▶ _Excerpt_
--------

Most beginners with django framework make the mistake of revealing sensitive information in their settings module especially when deploying to a version control (most popularly, GitHub.) this however creates serious security issues when the the site eventually goes live! The most common victim of this is the SECRET_KEY and others including database password and API keys which when allowed to the eyes of the public defeats most of django’s security measures. If you’ve already made this mistake, it is strongly advised you change your key before deploying your site to production. Here are the various methods to keep your SECRET_KEY and other sensitive information out of the public




1. Copy all sensitive data to a separate module and import to your main settings file:
This is the easiest and most straight forward method. it involves copying the sensitive parts of your settings file to a different then include them to your main settings file using the import *. then add your secret settings to .gitignore so it doesn't find its way to your public repository.

2. Using environment variables
Every operating system supported by Django (and Python) provides the easy capability to create environment variables. To do this on windows, open your settings file and locate the SECRET_KEY line, then copy the value of the secret key(including the quotes), then open your command prompt and type
setx SECRET_KEY 'your secret key'
then replace your secret key with
SECRET_KEY = os.environ['SECRET_KEY']
Now test the installation to make sure all is working well. at the terminal, type python manage.py runserver. If the server starts with no errors then the changes was successful.

--------

▶ _Instructions for the task_
Retype the Django excerpt from "1. Copy all" to "your public repository.", word for word. The data after this point has no connection to the Django excerpt.

▶ _Recorded information_
--------

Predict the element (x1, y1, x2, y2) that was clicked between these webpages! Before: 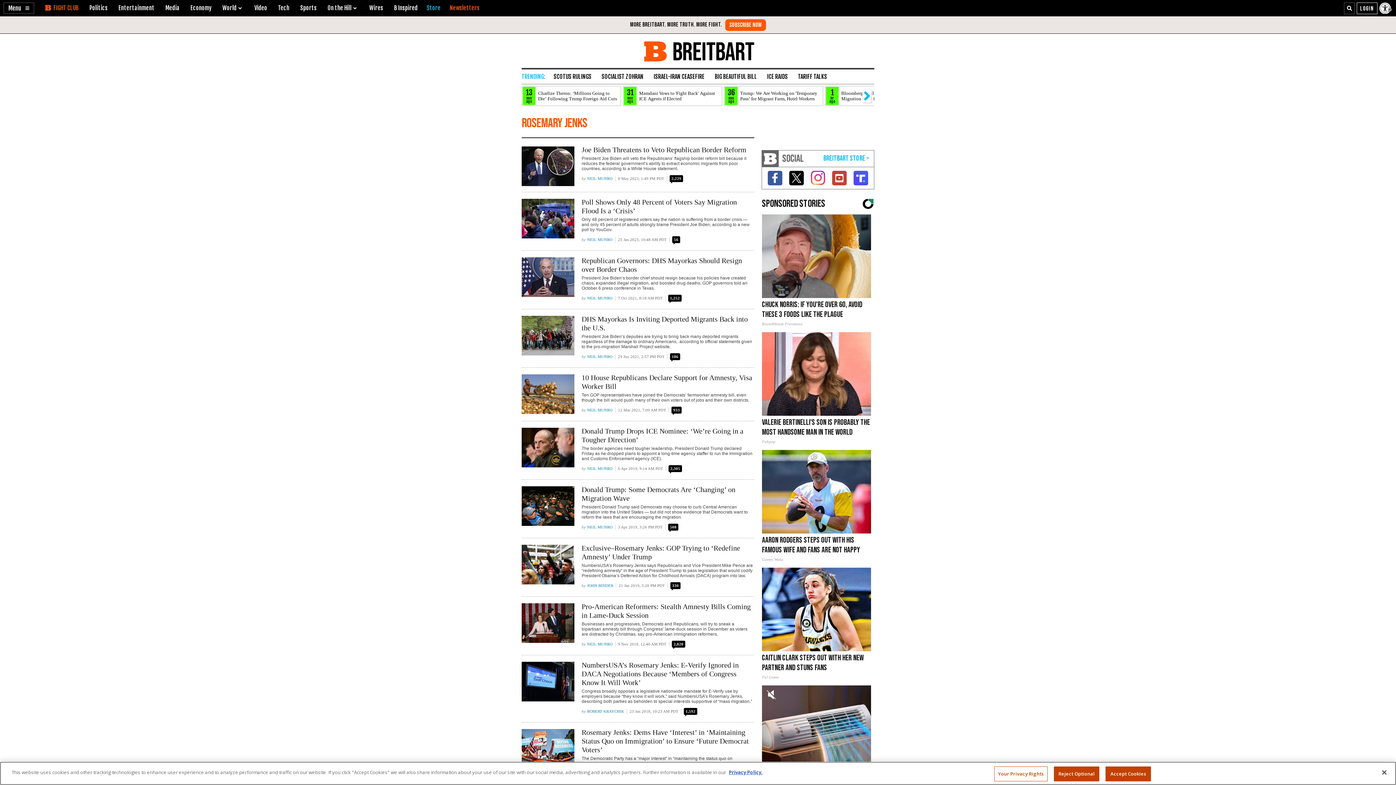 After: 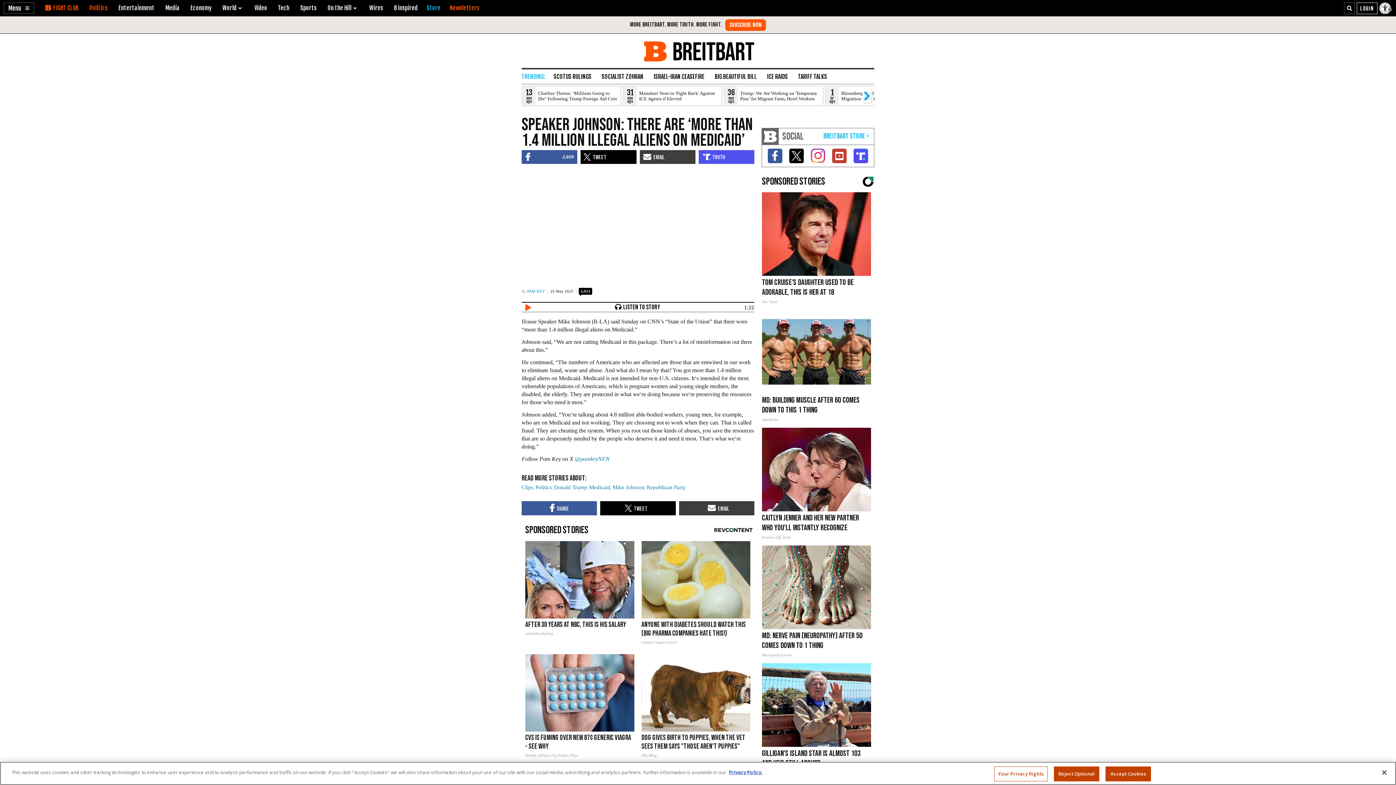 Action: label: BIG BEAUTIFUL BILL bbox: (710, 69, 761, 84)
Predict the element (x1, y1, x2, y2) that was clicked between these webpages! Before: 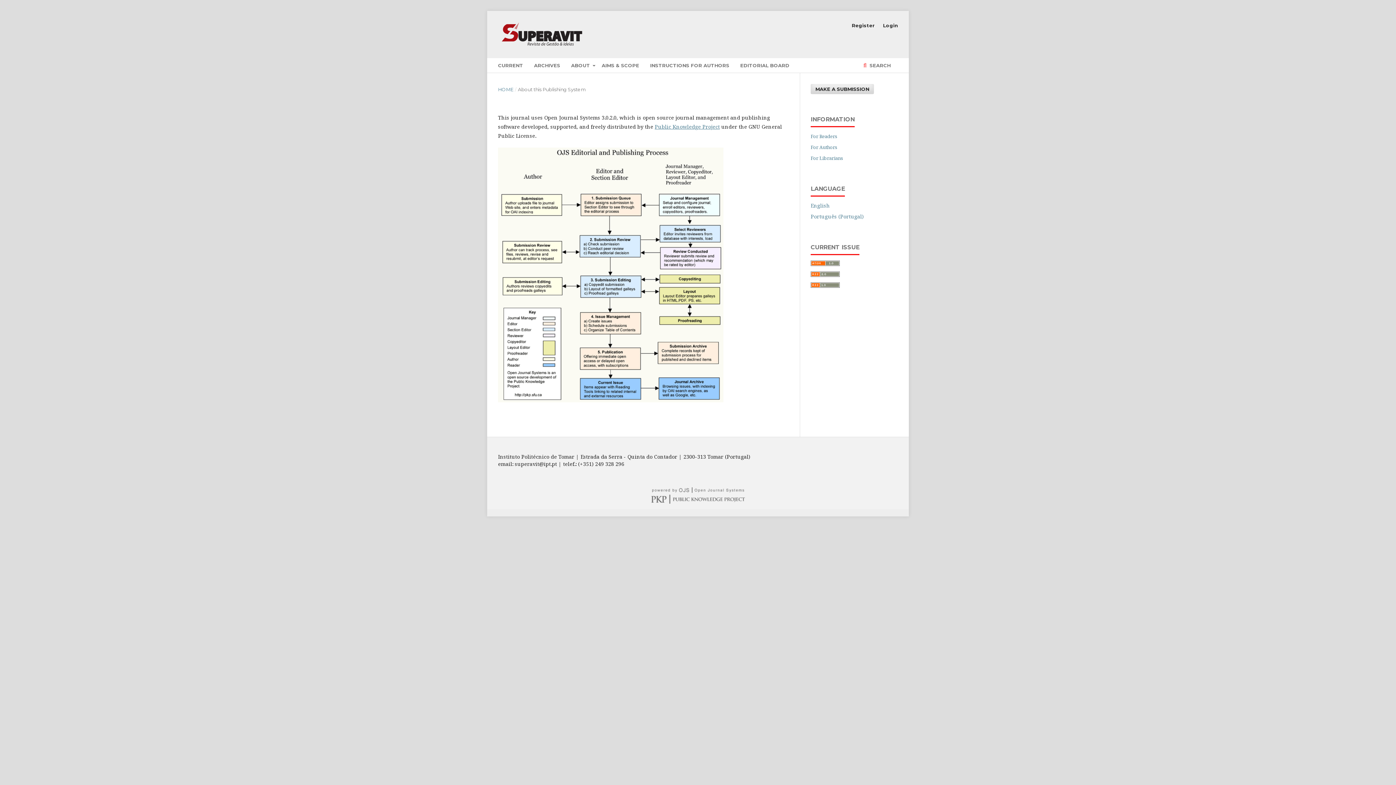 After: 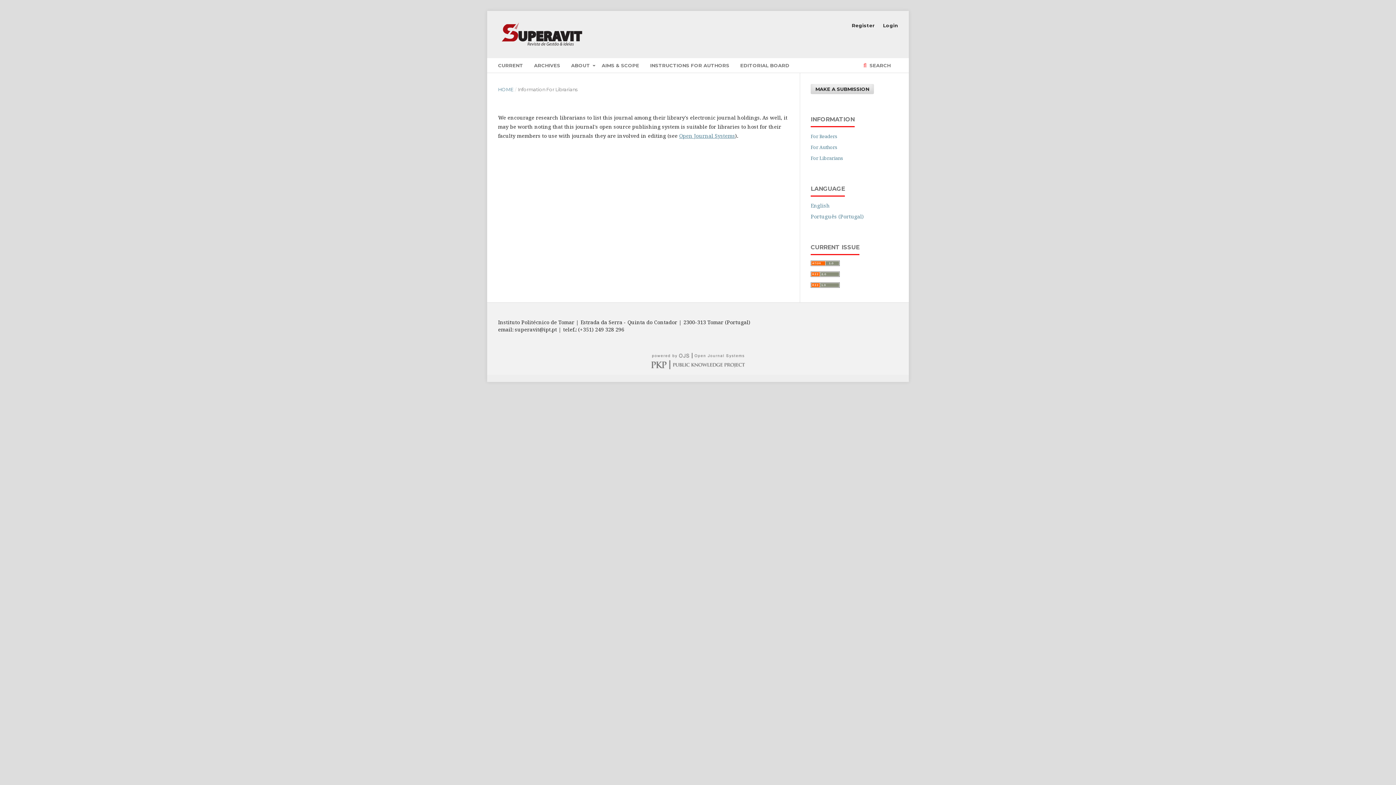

--------

▶ _Full output_
1. Copy all sensitive data to a separate module and import to your main settings file:
This is the easiest and most straight forward method. it involves copying the sensitive parts of your settings file to a different then include them to your main settings file using the import *. then add your secret settings to .gitignore so it doesn't find its way to your public repository.